We expect low single-digit production declines in North America and Europe. However, similar to China, we also expect revenues to grow in excess of vehicle production given our new launch cadence and market share gains. Finally, as Joe will outline in more detail shortly, we expect our portfolio of safe, green, connected technologies; and balanced regional customer and platform mix to more than offset the industry macros, contributing to strong growth over market once again in 2019. Before I turn it over to Joe to go through the numbers, I'd just like to highlight another great year at CES.

As we've done in the past, we provided automated rides on the streets of Las Vegas, accumulating nearly 10,000 autonomous miles just during the week of CES alone. While a number of our customers, our investors and their partners took advantage of our vehicles to transport them to destinations in and around the strip, downtown or to and from the airport, we also supported our normal operations for the general public. And since its launch earlier last year, we've conducted over 30,000 rides on the Lyft network, receiving a near-perfect 4.95-star rating out of 5, underscoring the quality of the ride experience. Further, at our pavilion we gave customers, as well as investors a look at the advanced software and hardware architectures that are enabling the safe, green and connected solutions our customers are demanding.
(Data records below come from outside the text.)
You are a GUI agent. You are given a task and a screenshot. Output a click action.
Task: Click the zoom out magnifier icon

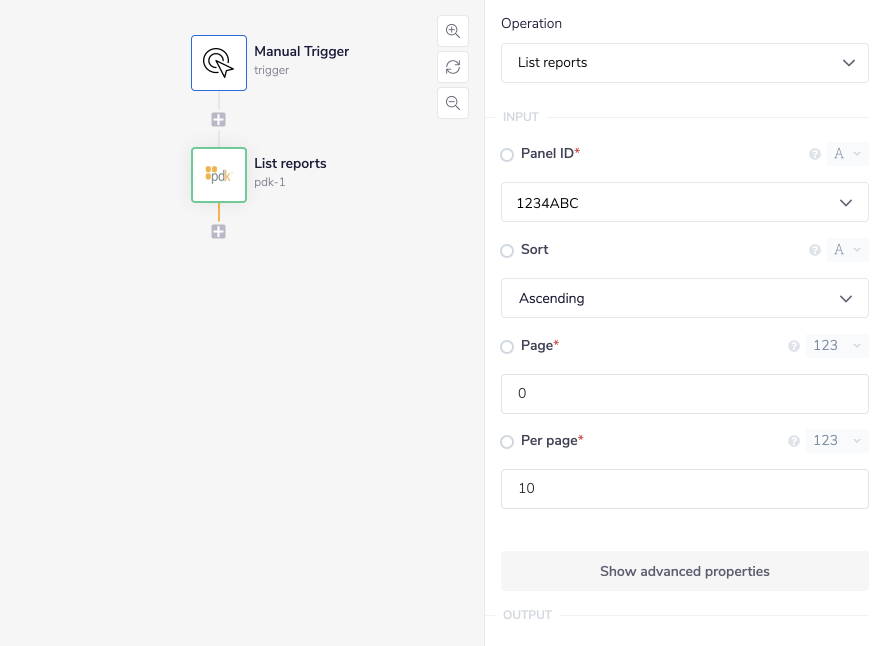tap(453, 103)
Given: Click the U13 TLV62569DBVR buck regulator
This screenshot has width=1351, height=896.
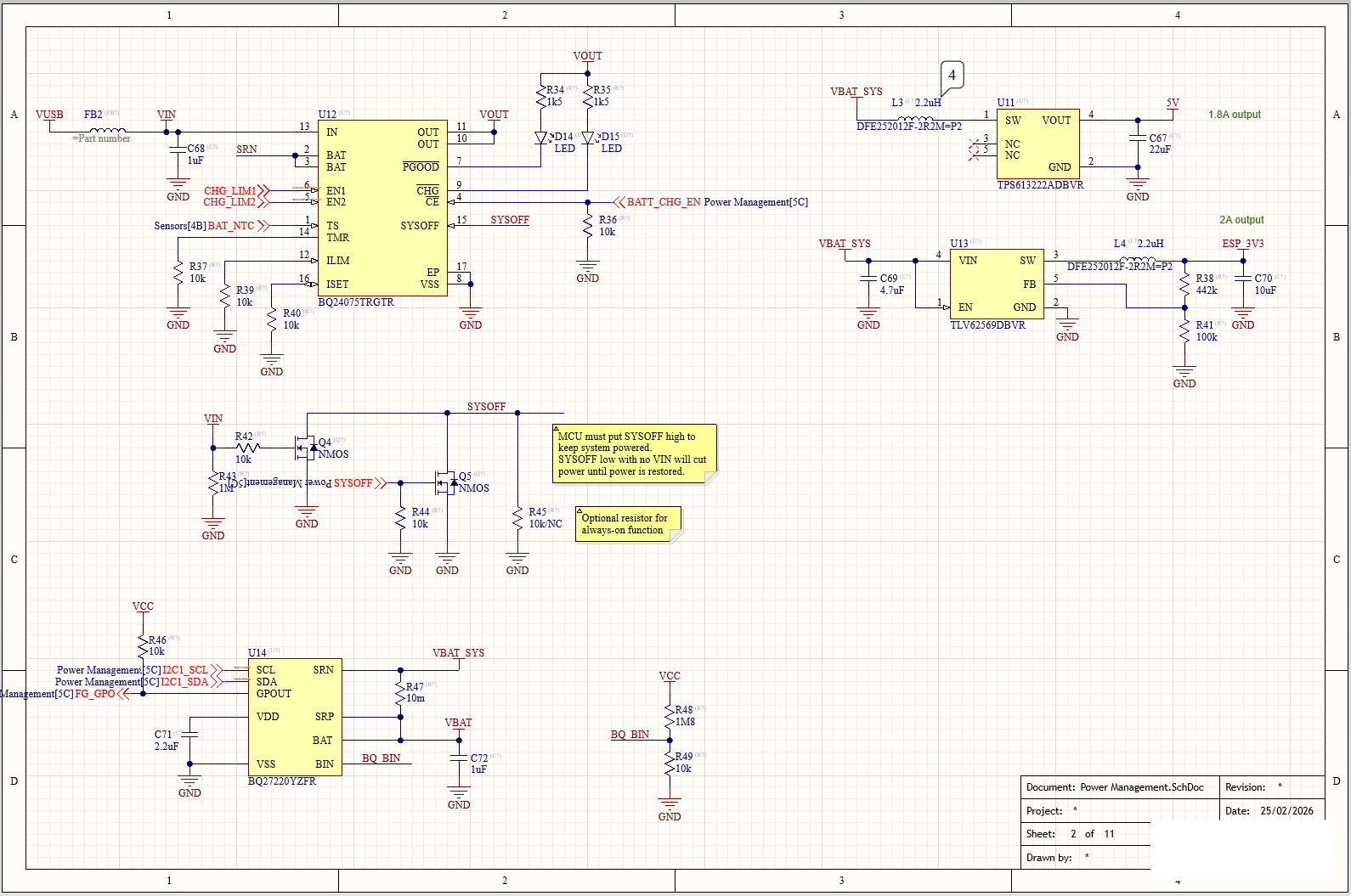Looking at the screenshot, I should pyautogui.click(x=997, y=284).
In total, we had over 100 customer meetings; and hosted a number of senior executive, customer VIP visits, which underscore the increasingly strategic role Aptiv plays in delivering fully integrated and optimized vehicle architectures. Our technology displays showcased our value-add across the full vehicle stack, from perception sensors or perception systems to cloud, with unparalleled strengths in advanced safety, the in-cabin experience, data services and autonomous solutions. As complexity increases, our customers appreciate that getting the architecture right today is critical to delivering the feature-rich, highly automated vehicles they'd need in the future. As a result, we've positioned Aptiv as the only integrated provider of both the brain and the nervous system of vehicle capable of conceiving, specifying and delivering the advanced architectures making the future of mobility real.

So with that, I'll hand the call over to Joe to take us through the fourth-quarter and full-year results and review our outlook for 2019. Joe?
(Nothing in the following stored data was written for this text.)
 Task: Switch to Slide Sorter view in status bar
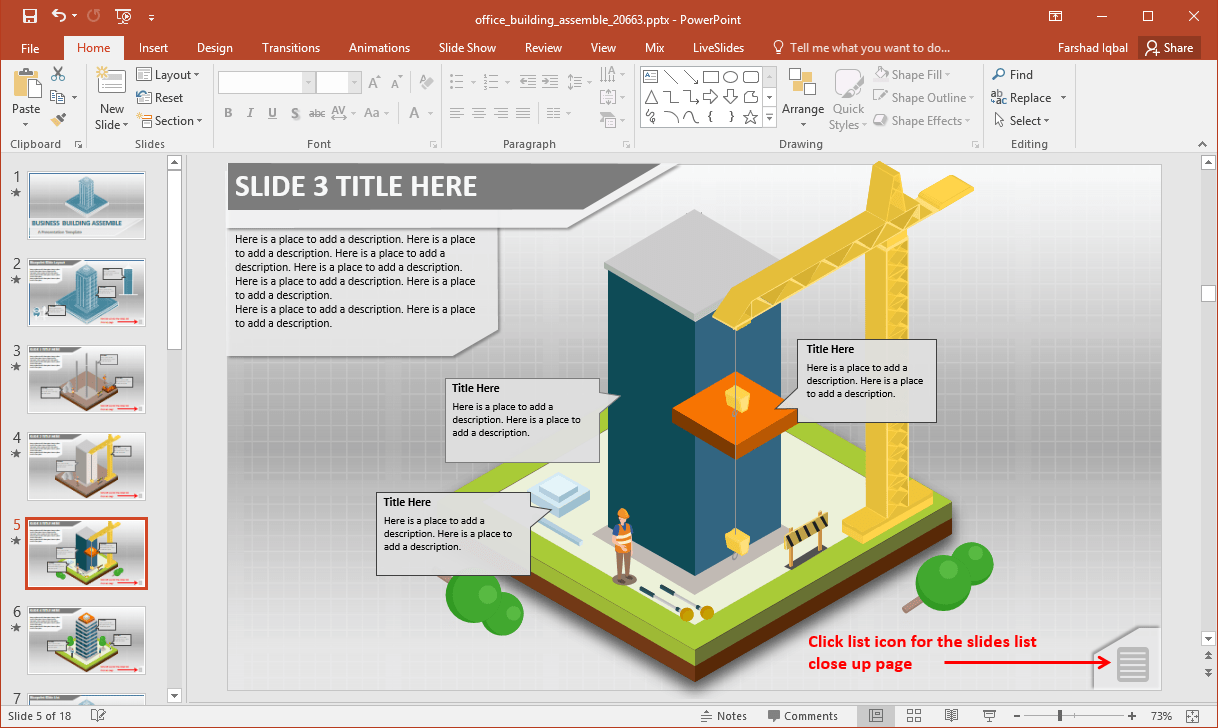[914, 715]
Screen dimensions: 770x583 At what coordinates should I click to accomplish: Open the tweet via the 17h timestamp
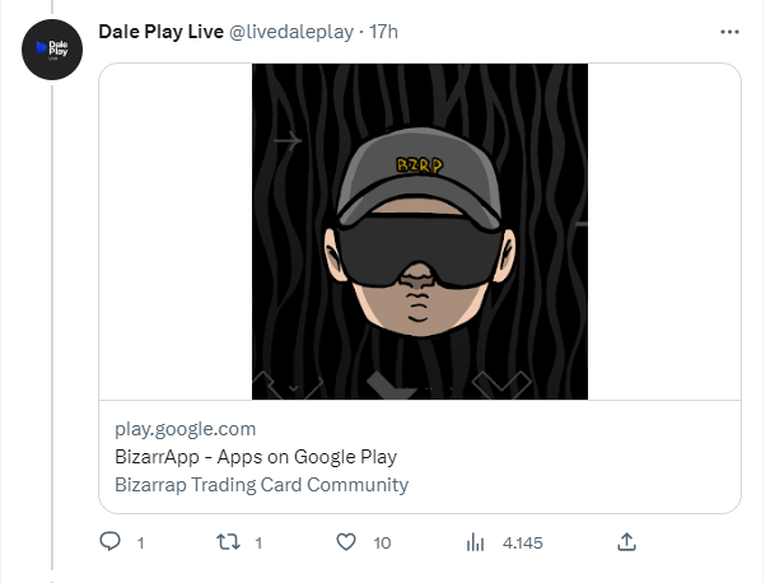pos(384,32)
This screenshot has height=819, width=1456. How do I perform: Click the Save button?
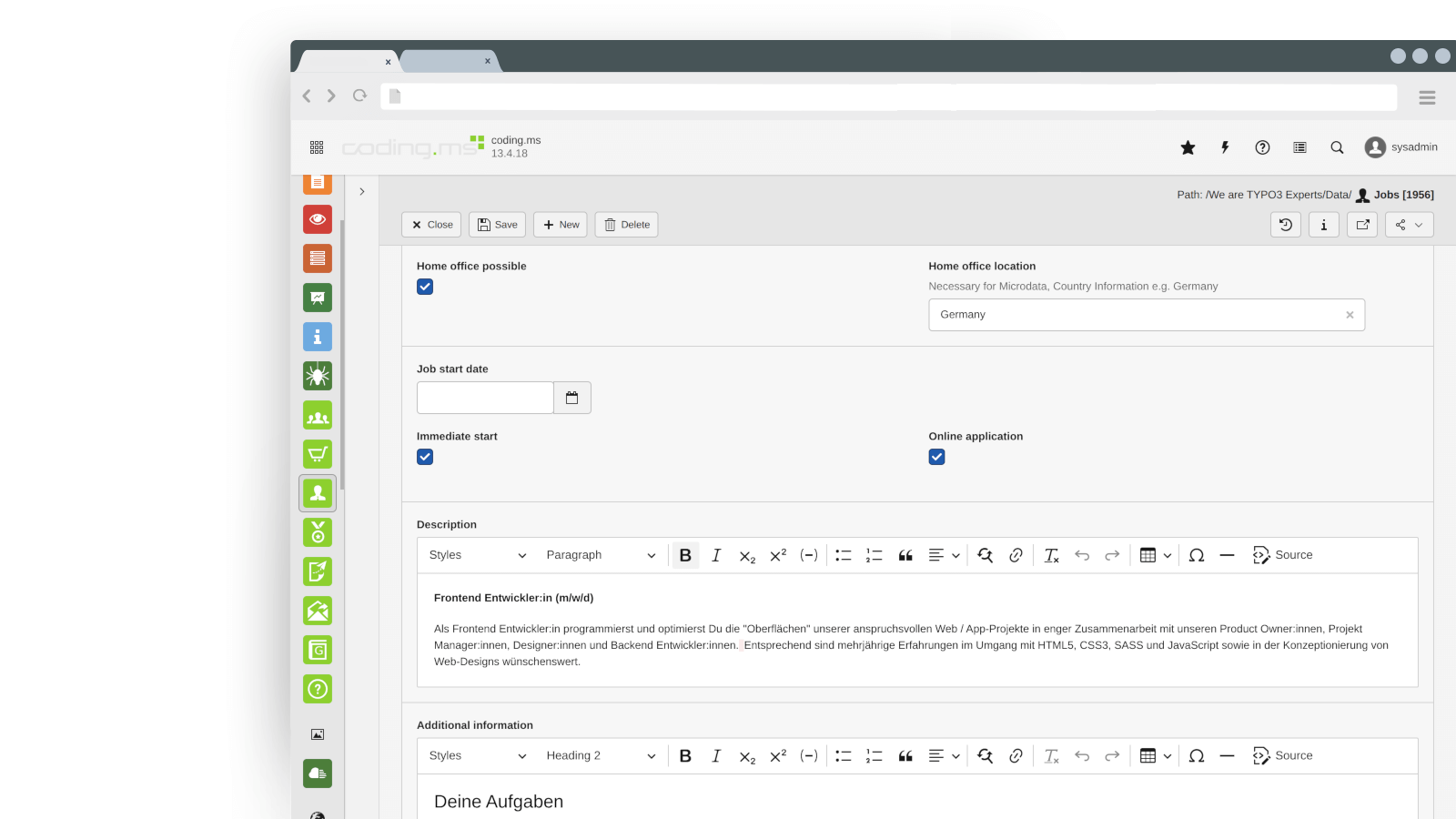click(497, 225)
Joe Massaro -- Chief Financial Officer and Senior Vice President

Great. Thanks, Kevin. And good morning, everyone. Starting on the recap of the fourth quarter financial slide -- financials on Slide 10.

Revenue, operating income and earnings per share came in at the upper end of the guidance we gave back in October. We saw strong sales growth in the quarter, revenue of $3.6 billion, up 8% or 11 points above vehicle production, reflecting the continued ramp of new program launches in both advanced safety and user experience and signal and power solutions. EBITDA and operating income of $600 million and $430 million reflected the benefits of strong volume growth, partially offset by FX and commodity headwinds and investments in future growth. Earnings per share were $1.34, up 5%, $0.13 above the midpoint of our guidance.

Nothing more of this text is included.